Uh-oh! In fact, ISM prices paid were the highest since the Bubble peaked in March 2000 and were the 2nd highest in a decade. The last time the index was this high, Fed funds were about to be hiked from 6% to 6%.

On top of this, the well-regarded Philadelphia Fed survey, though weaker overall than either the previous month or the mainstream’s perennially bullish expectations, came complete with the second highest forecast for prices to be received in 15 years, a level only beaten in that span in August 1994.

Indeed, if this were a commodity, rather than an opinion, it would have set technicians’ pulses racing, breaking, as it did, a 23-year downward sloping trendline along the way.

Looking to the prices of widely traded commodities for confirmation of this, we can see that the Journal of Commerce index has risen 49% annualized since last Spring — the fastest ever such rise.

Steel prices, touched on above, are up perhaps 160% by some measures from recent lows while Aluminium is 50% above its 2002 nadir, Copper 120% and Tin 88% higher than their ’01 bottom — all of these three standing at 8-year highs.

Lead is at a 17-year high, having doubled in 4 months. Nickel had more than quadrupled at its January peak, but is still 3 times its base — the best in at least 13 years. Zinc is up 50% to a 3-year best.

Gold has fallen back a touch from a 60% rise — a 14-year high; for Platinum, the numbers are 115% and the best in at least a quarter of a century; Silver is up by more than half to its best in 6 years; even Palladium is 60% off last year’s 7-year trough.

Lumber has soared 93% in 9 months to break an 8-year trendline and to hit its best in 4 years; Plywood is up 133% to 19-year peaks.

Though still 7% shy of 2001’s massive and unprecedented spike, Coal prices are 50% above where they were a year ago. Crude is up 70% on early 2002 to a contract — if not yet a continuation — high in the top couple of percentiles of its last 20 years’ range. Although Nat Gas has fallen back from $7.50 to just above $5/MBtu, the past 13-weeks’ average is still 150% above the ’02 lows which happened to coincide with prices typical of the latter half of the 1990s.

Down on the farm, Cotton had lately tripled to an 8-year high — its subsequent moderation still leaves it at twice ’02 levels. Coffee is up 50% in that same time.

Beans have only bested current prices four times in 28 years and Soya Oil has consequently risen 70% in 6 months to 16-year highs. Corn is up 40% in those same 6 months to a 4-year best. Palm oil — 180% over ’01 lows to a 5-year high; Rice — 130% from late ’02; Rubber up 135% in Yen, up 160% in dollar-linked Renminbi.
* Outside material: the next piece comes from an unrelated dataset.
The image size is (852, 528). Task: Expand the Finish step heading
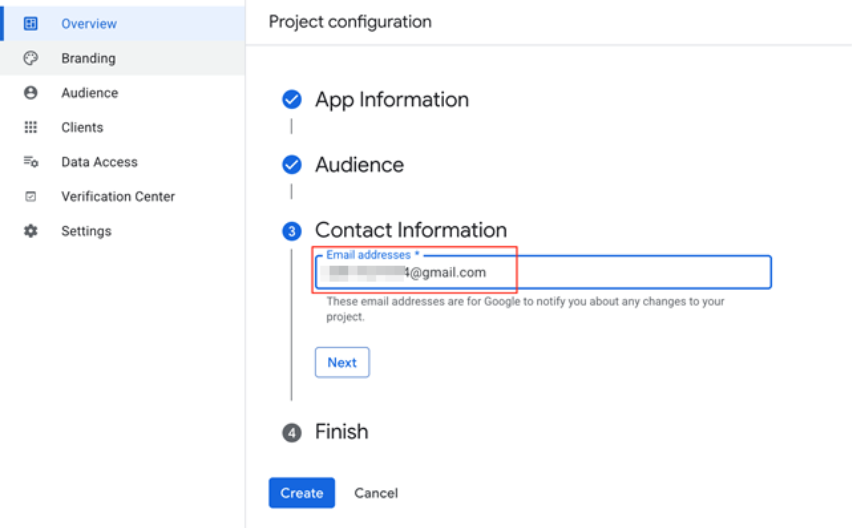pyautogui.click(x=341, y=432)
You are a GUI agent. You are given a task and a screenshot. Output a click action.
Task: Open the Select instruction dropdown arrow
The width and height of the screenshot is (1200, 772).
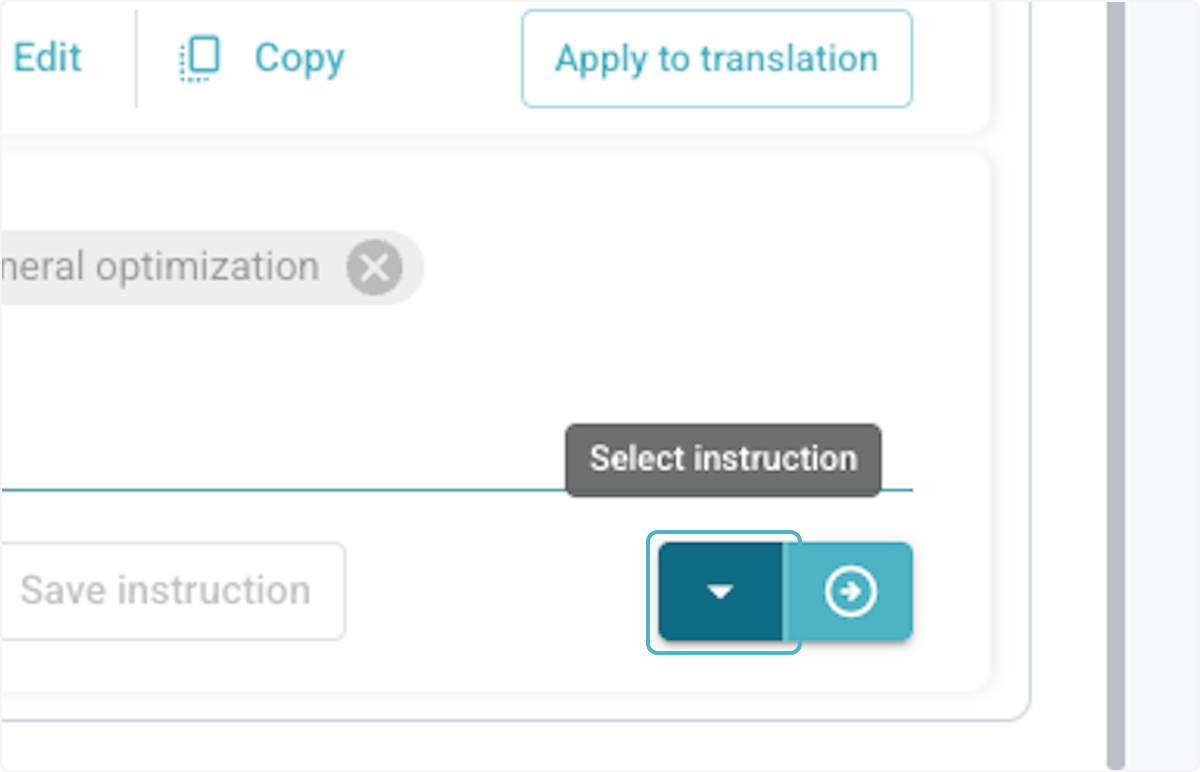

Apologists have some merit in their protests that many of these price rises have been exacerbated by being reckoned in falling dollars, but remember that the Greenback has “only” lost around 25% of its trade-weighted value in the same period — a drop which comprises a small fraction of the gains in these diverse and fundamentally disparate commodity prices.